Böylece Kintaro’nun kaderi belirlendi ve General, Kintaro’yu da yanına alarak hemen başkente doğru yola çıkmaya karar verdi. Yama-uba’nın oğlundan ayrıldığı için üzgün olduğunu söylemeye gerek yok, çünkü ona kalan tek şey oydu. Ama Japonya’da söylendiği gibi kederini güçlü bir yüzle sakladı. Oğlunun iyiliği için şimdi ondan ayrılması gerektiğini biliyordu ve tam da yola çıkarken cesaretini kırmaması gerekiyordu. Kintaro onu asla unutmayacağına söz verdi ve iki kılıç kuşanan bir şövalye olur olmaz ona bir ev inşa edeceğini ve yaşlılığında ona bakacağını söyledi.
Kendisine hizmet etmeleri için evcilleştirdiği tüm hayvanlar, ayı, geyik, maymun ve tavşan, onun gideceğini öğrenir öğrenmez, her zamanki gibi ona eşlik edip edemeyeceklerini sormaya geldiler. Bir daha dönmemek üzere gideceğini öğrendiklerinde, onu uğurlamak için dağın eteklerine kadar peşinden gittiler.
“Kimbo,” dedi annesi, “aklını başına al ve iyi bir çocuk ol.”
“Bay Kintaro,” dedi sadık hayvanlar, ” yolculuğunuzda size sağlık diliyoruz.”
Sonra hepsi onu son kez görmek için bir ağaca tırmandılar ve o yükseklikten onu ve gölgesinin giderek küçülmesini izlediler, ta ki gözden kaybolana kadar.
General Sadamitsu, Kintaro gibi bir dahiyi beklenmedik bir şekilde bulduğu için sevinerek yoluna devam etti.
Gidecekleri yere vardıklarında General, Kintaro’yu hemen Efendi Minamoto-no-Raiko’ya götürdü ve ona Kintaro hakkında her şeyi ve çocuğu nasıl bulduğunu anlattı. Efendi Raiko bu hikâyeye çok sevindi ve Kintaro’nun kendisine getirilmesini emrederek onu hemen tebaasından biri yaptı.
Efendi Raiko’nun ordusu “Dört Cesur” adlı birliğiyle ünlüydü. Bu savaşçılar, askerlerinin en cesurları ve en güçlüleri arasından kendisi tarafından seçilirdi ve bu küçük ve iyi seçilmiş grup, adamlarının korkusuz olmaları nedeniyle tüm Japonya’da ün salmıştı.
Kintaro büyüyüp bir erkek olduğunda efendisi onu Dört Cesur’un başına getirdi. İçlerinde açık ara en güçlüsü oydu.
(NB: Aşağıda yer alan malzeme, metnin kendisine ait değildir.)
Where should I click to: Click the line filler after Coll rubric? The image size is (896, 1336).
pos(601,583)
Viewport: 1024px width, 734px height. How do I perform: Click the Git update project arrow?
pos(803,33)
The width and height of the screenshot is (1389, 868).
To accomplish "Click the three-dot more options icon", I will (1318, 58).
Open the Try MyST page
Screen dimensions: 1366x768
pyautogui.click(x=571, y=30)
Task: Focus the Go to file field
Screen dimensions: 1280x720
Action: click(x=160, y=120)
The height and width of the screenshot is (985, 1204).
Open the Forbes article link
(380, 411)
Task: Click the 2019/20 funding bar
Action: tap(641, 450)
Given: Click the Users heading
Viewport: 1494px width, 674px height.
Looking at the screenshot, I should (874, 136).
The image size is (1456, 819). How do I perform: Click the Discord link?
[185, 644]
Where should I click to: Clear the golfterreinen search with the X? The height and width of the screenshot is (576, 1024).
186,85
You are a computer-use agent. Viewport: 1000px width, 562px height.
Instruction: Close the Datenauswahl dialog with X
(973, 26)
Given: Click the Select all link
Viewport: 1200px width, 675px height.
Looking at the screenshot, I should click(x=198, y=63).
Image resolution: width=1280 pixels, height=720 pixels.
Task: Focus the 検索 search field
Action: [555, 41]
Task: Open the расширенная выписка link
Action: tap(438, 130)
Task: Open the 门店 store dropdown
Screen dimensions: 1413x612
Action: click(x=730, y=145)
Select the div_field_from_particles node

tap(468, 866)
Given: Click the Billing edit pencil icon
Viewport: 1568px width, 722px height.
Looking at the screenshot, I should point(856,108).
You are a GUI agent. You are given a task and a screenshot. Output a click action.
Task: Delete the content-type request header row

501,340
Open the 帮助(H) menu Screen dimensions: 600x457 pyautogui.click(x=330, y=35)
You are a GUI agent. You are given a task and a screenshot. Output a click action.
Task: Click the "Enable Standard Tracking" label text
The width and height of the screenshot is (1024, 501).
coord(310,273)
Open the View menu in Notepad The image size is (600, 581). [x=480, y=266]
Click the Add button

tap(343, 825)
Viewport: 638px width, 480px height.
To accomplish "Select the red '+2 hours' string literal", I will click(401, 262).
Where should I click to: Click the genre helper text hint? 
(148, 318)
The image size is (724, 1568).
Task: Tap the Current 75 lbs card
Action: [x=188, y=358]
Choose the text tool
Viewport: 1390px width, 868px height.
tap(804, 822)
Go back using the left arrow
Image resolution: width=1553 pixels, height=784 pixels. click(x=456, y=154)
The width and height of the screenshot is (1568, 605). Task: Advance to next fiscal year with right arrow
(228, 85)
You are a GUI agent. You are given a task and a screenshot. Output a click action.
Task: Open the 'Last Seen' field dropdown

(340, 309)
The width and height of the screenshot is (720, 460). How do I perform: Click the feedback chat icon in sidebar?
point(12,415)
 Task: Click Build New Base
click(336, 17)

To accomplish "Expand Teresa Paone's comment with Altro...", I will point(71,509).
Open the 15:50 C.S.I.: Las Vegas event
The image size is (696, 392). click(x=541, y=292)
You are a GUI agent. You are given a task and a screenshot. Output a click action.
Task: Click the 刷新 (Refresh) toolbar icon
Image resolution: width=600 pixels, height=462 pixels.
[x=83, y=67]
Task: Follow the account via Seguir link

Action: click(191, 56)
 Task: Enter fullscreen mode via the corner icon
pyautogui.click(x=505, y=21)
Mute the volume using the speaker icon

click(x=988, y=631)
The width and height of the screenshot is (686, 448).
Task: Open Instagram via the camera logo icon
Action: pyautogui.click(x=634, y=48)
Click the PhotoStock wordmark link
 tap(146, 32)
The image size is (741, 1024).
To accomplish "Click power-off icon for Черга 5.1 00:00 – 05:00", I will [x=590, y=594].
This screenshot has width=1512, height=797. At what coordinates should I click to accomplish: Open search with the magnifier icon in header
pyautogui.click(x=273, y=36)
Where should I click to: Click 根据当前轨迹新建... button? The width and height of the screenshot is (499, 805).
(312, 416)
Bu olaydan kısa bir süre sonra şehre, yamyam bir canavarın çok uzak olmayan bir yere yerleştiği ve insanların korkuya kapıldığı haberi geldi. Efendi Raiko, Kintaro’nun yardıma koşmasını emretti. Kılıcını deneyeceği için çok mutlu olan Kintaro hemen yola koyuldu.
Canavarı ininde şaşırtan Kintaro, kısa sürede onun koca kafasını kesmeyi başardı ve zaferle efendisine geri götürdü.
Kintaro artık ülkesinin en büyük kahramanı haline geldi ve ona gelen güç, onur ve zenginlik büyüktü. Şimdi sözünü tuttu ve yaşlı annesi için rahat bir ev inşa etti, annesi de ömrünün sonuna kadar onunla birlikte Başkent’te mutlu bir şekilde yaşadı.
Bu büyük bir kahramanın öyküsü değil mi?